/flink-onnx-pytorch

Streaming machine learning using PyTorch, Flink, and ONNX

Primary LanguageScalaMIT LicenseMIT

Scala CI

PyTorch on Flink with ONNX

This repository shows an example of using Apache Flink to serve an ONNX model that was created by PyTorch. While the initial model is simple, it shows the process by which a machine learning model can be created in Python, and then served by a Scala program written for streaming with Flink.

Training in PyTorch

The training/ directory provides an example Jupyter Notebook that uses PyTorch to create a simple network. The network is exported to ONNX through PyTorch. The network takes a variable length floating point tensor and adds a constant offset. This network could be easily replaced with a fully trained neural network.

Packaging the JAR

The ONNX model is packaged as a resource, so that it can be distributed to the Flink TaskManagers in the same JAR as the code.

The Flink application follows the standard template for SBT. The JAR can be built using sbt as follows:

sbt clean assembly

The Scala code is also tested to ensure quality, and those tests are run by sbt. These tests exercise the inference of the ONNX model.

The contents of the JAR can be inspected to see the included ONNX model and the onnxruntime library.

jar tf ./target/scala-2.11/flink-onnx-pytorch-assembly-0.0.1.jar

Serving with onnxruntime

The ONNX model is served using the onnxruntime library. The Java API is used, which provides a similar interface to Python. The OrtModel class is added as a convenience wrapper to handle loading from the resources directory.

Running the model inference is wrapped by the AddFive class, which extends the RichMapFunction. This allows the open and close methods to handle the model loading and closing. The map method runs the input value through the ONNX model.

The types need to be handled properly, since fractional values default to Double in Scala unless specifically identified.

Streaming in Flink

With the JAR built, the Flink job can be submitted. The job is written over a static dataset of numbers as a simple example. This could be easily replaced by another source. The job outputs the results to stdout for simplicity, which could also be replaced by another sink. The DataStream API is used in this example.

To run the JAR on a local cluster, make sure to start it first.
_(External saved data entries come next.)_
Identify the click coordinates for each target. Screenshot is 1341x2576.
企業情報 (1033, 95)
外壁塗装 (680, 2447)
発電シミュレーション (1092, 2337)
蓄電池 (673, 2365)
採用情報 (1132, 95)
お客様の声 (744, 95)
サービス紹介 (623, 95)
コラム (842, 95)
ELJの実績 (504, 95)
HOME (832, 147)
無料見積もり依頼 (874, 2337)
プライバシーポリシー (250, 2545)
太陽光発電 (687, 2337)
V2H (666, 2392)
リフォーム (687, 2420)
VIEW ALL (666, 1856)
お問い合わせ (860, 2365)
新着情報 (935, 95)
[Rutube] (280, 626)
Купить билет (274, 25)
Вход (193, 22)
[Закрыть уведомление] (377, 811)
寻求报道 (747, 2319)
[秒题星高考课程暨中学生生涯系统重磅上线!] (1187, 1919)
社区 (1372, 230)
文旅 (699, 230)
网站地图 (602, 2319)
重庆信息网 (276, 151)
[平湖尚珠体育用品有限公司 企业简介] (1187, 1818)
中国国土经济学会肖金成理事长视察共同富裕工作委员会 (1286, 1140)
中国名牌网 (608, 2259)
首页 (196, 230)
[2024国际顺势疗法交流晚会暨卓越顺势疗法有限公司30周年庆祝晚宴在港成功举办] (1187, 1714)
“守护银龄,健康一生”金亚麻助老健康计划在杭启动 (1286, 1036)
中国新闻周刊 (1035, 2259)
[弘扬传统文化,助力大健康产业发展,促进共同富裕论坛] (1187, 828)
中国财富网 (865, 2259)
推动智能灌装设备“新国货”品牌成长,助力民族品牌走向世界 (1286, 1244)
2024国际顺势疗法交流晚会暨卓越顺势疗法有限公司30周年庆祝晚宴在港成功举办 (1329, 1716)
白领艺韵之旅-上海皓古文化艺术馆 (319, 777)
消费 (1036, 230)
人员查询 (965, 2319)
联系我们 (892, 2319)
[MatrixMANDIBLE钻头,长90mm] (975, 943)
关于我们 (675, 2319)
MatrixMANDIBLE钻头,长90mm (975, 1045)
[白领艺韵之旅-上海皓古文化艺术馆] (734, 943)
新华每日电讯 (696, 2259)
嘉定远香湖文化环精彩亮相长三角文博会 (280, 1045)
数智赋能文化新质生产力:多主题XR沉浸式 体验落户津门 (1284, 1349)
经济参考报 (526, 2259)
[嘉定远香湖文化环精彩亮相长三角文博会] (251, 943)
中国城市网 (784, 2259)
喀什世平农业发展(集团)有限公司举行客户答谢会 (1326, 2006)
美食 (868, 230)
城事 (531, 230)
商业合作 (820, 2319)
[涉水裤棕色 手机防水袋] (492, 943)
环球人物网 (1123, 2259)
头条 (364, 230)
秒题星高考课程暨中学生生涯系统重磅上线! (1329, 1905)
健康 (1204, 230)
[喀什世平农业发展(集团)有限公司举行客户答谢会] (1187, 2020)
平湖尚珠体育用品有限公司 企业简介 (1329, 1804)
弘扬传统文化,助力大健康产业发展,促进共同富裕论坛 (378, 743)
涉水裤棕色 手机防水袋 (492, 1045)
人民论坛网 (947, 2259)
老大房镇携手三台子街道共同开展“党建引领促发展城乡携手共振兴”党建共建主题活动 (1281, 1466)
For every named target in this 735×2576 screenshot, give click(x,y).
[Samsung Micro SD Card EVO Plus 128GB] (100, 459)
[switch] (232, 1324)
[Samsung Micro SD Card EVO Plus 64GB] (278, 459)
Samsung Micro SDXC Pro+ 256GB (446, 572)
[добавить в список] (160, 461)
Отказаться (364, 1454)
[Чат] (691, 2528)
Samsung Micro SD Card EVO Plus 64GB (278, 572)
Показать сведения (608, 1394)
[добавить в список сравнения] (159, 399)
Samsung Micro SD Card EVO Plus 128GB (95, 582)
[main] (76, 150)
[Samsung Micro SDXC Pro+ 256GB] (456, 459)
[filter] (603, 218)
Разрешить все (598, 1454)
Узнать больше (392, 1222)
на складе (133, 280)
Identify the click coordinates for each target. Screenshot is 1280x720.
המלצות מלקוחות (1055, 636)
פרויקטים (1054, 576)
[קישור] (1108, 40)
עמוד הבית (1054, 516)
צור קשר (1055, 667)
./flink-1.13.0/bin/start-cluster.sh

The com.datacolin.Job can be submitted to the cluster through the CLI:

./flink-1.13.0/bin/flink run -c com.datacolin.Job ./flink-onnx-pytorch/target/scala-2.11/flink-onnx-pytorch-assembly-0.0.1.jar

The local cluster will provide output in the log/ directory, which can be watched:

tail -f ./flink-1.13.0/log/*.out

The static dataset should be output with the added offset.

Future directions

This demonstration provides the basic working pieces to get a Python machine learning model running in a streaming Scala application in Flink. There are a number of interesting real-time applications to try next.